Abiomed, the device’s manufacturer, is issuing new instructions to physicians on use of the pump, including how to carefully position the pump’s catheter or use imaging when turning it during procedures.
On March 21, the FDA posted a summary on its website detailing the changes and classified the move as the “most serious type of recall” because of the risk of serious injuries or death if the device is used incorrectly. Even though the FDA referred to a recall, the device will remain on the market. The New York Times first reported details of the Impella pump.
Abiomed did not immediately return a request for comment Friday.
Johnson & Johnson MedTech acquired Abiomed in 2022. In a statement, J&J MedTech called cuts to the left ventricle a “rare and known complication during invasive cardiology procedures” and highlighted actions taken to try to reduce the risk.
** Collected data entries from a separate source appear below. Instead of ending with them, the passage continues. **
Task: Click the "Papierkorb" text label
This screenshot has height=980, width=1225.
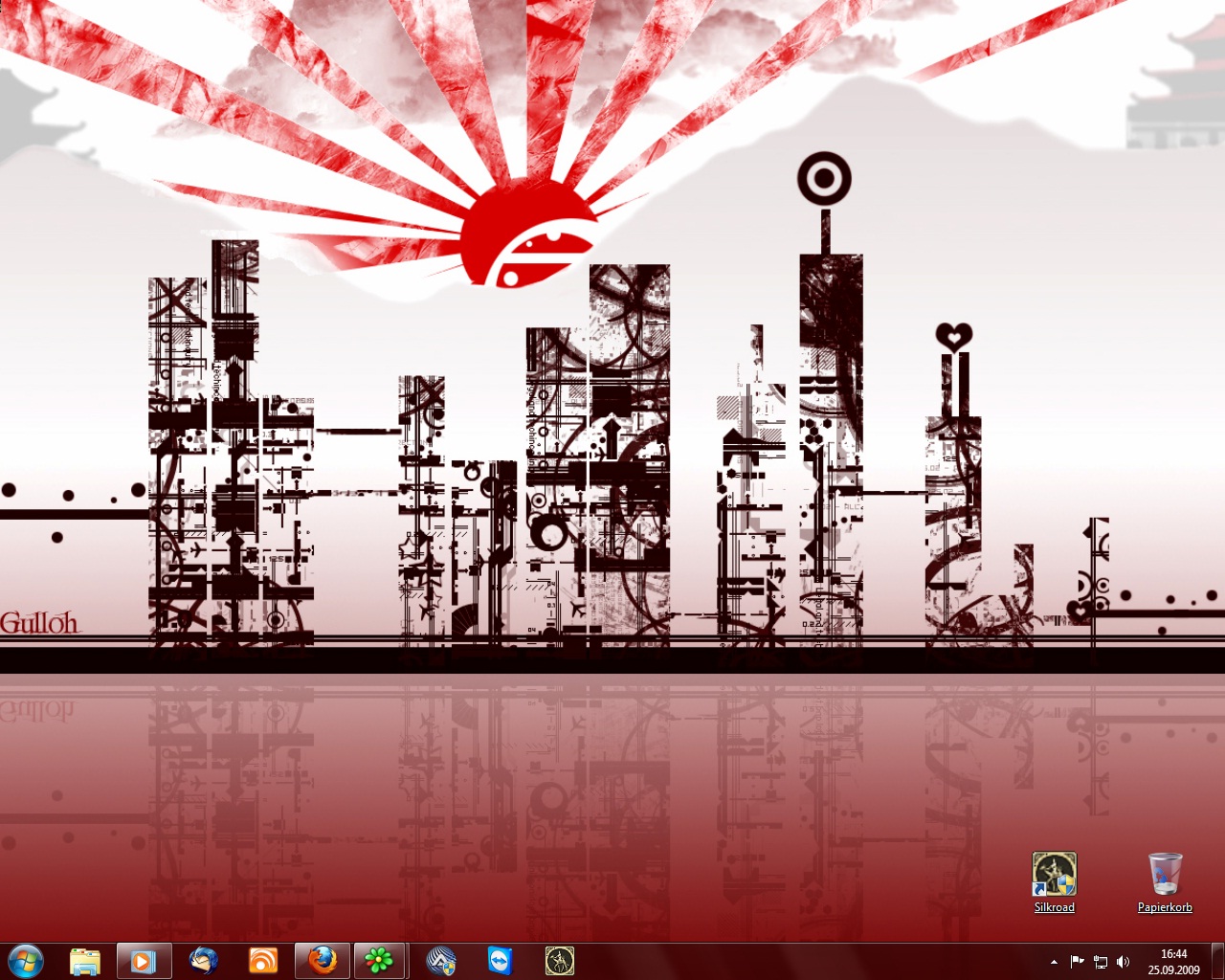Action: 1165,907
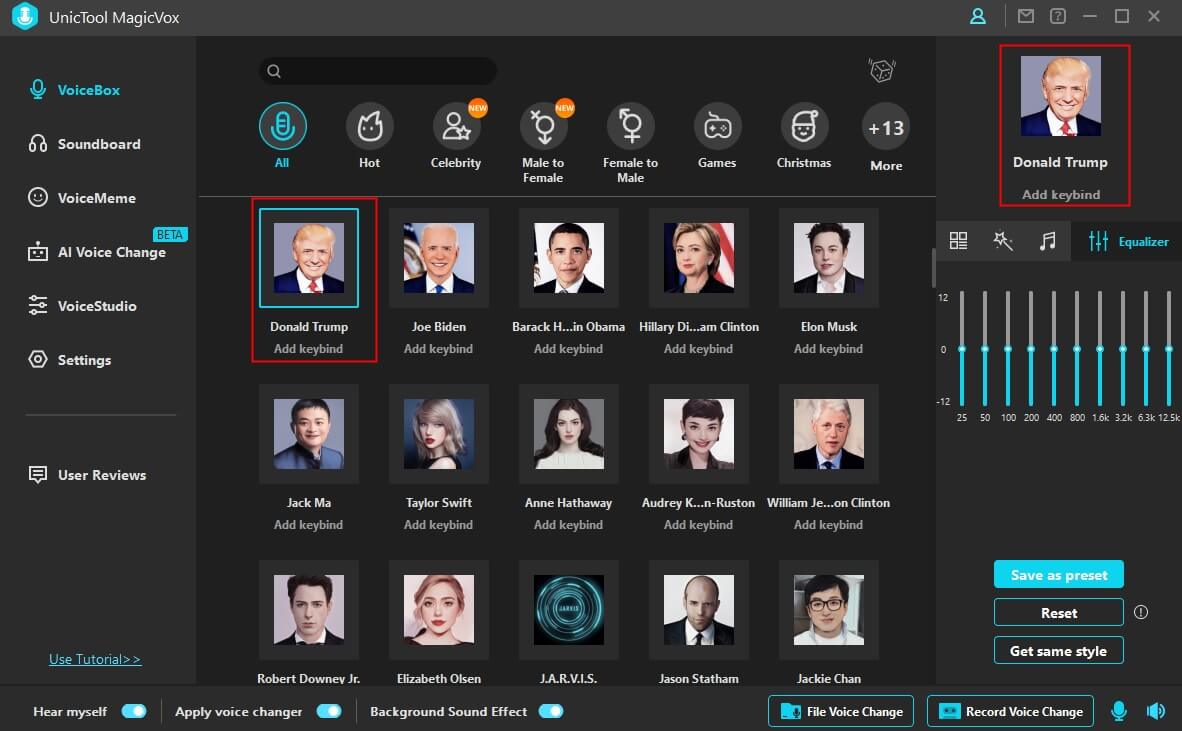Choose the Games category icon
This screenshot has width=1182, height=731.
717,127
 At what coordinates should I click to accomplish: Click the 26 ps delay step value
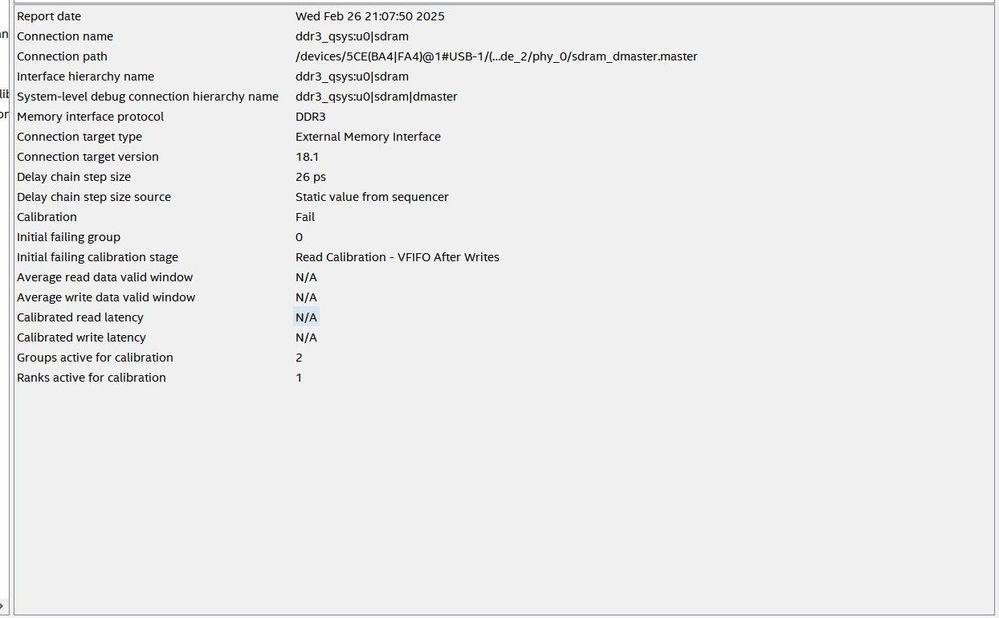click(x=311, y=176)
“A commitment to quality, patient safety, and reliability is the basis for everything we do,” the company wrote in an email.
The FDA first cleared the pump for use in 2008, and the device is aimed at letting the heart rest by helping take over the pumping function of the heart. The agency is working with Abiomed to investigate reports of 49 deaths associated with the pump, but the FDA said it is not yet known whether the deaths can be attributed directly to the pump. It may be difficult to confirm a direct cause and effect between the device and the injuries.
In October 2021, Abiomed published a technical bulletin providing guidance on how to use the pump correctly to better avoid perforations to the heart’s wall and incorporated this into its training for doctors. According to FDA spokeswoman Audra Harrison, the company should have submitted this information to the agency within 10 days of the notice, but didn’t do so.
Asked why the agency hadn’t been alerted in 2021, J&J MedTech said the company “continue[s] to implement broad process improvements as part of Abiomed’s full integration into the Johnson & Johnson MedTech quality systems.”
Early last year, the FDA completed an inspection of the company’s U.S. headquarters in Massachusetts, and agency officials found the October 2021 bulletin. That prompted the FDA to send a warning letter to Abiomed in September, which resulted in the company submitting revised instructions for using the heart pump.
The FDA reviewed and approved updated warnings in a label change in late December. “The FDA worked diligently to mitigate this issue after learning about it,” Harrison wrote in an email.